Among the numbers that Jayco AlUla is likely to have at Nationals in January is one Caleb Ewan, who is returning to the team and who has been second in Buninyong before.
“Obviously Caleb coming back to Jayco, the whole team commits for him,” Plapp says. “You wouldn’t put it past him at all to win. I think as long as one of us [Jayco riders] is wearing it, it’s good.”
In terms of Plapp’s bigger goals with the team, that’s not clear yet. Jayco AlUla management are excited by his time-trialling in particular but they want to give him time to develop, to see what he’s capable of on the GC front. Plapp himself is hoping to learn more about the craft of GC racing from Simon Yates, having ridden with his twin in 2022.

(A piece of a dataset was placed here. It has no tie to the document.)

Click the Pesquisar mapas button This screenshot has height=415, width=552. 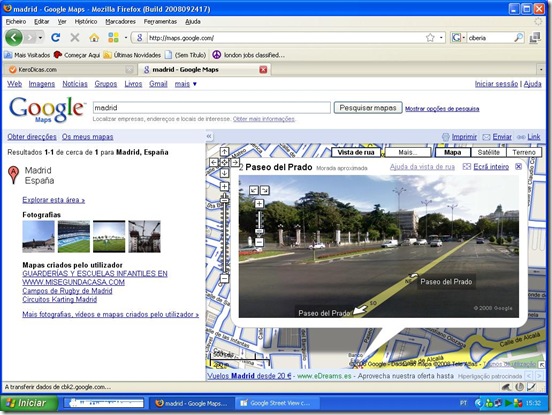click(368, 108)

“I hope to learn off Yatesy,” Plapp says. “I got to ride with Adam a lot last year in Ineos in my first year and learnt a heap off him and he’s an absolutely cracking bloke and being twins I’m sure they’re both pretty good fellas.”
More immediately though, it’s those Aussie races that have Plapp’s attention right now. Nationals, Tour Down Under, and before all those, the Tour of Bright. That’s one of Australia’s most prestigious stage races for amateurs, and a race that runs right past Plapp’s hobby farm in Victoria’s High Country.
“The TT goes past my front door so like, I need to get that, I have to [win] that,” he says.
He’s also hoping to win the Mt. Buffalo stage of the three-stage race, while taking the KOM on what he describes as his favourite climb. In fact, the whole Victorian High Country holds a special place in Plapp’s heart.
“There’s nowhere else in the world like it – I absolutely love it there,” he says. “The valleys are beautiful, it’s 30 ºC during the day, it drops to like four or five overnight, you’re all rugged up by the campfire. You get out of the hustle and bustle, whether it’s Melbourne or Europe or apartment living, and you’ve just got space. You’ve got that fresh mountain air, the rivers. I love it when I’m not riding and then when you are riding, there’s no way better to train I don’t think.”
Before too long we’ll get a sense of how that training’s been going. If he manages to win Nationals in January, he’ll become just the fourth Australian to win three elite road titles in a row (after Russell Mockridge, John Trevorrow, and Kathy Watt). And then it’s into the season proper where he’ll surely be looking for more results like his promising second overall at this year’s UAE Tour (behind Remco Evenepoel, no less).
Regardless of how Plapp’s transfer to Jayco AlUla pans out, we’ll always have the announcement video to show for it, and for that we should be grateful.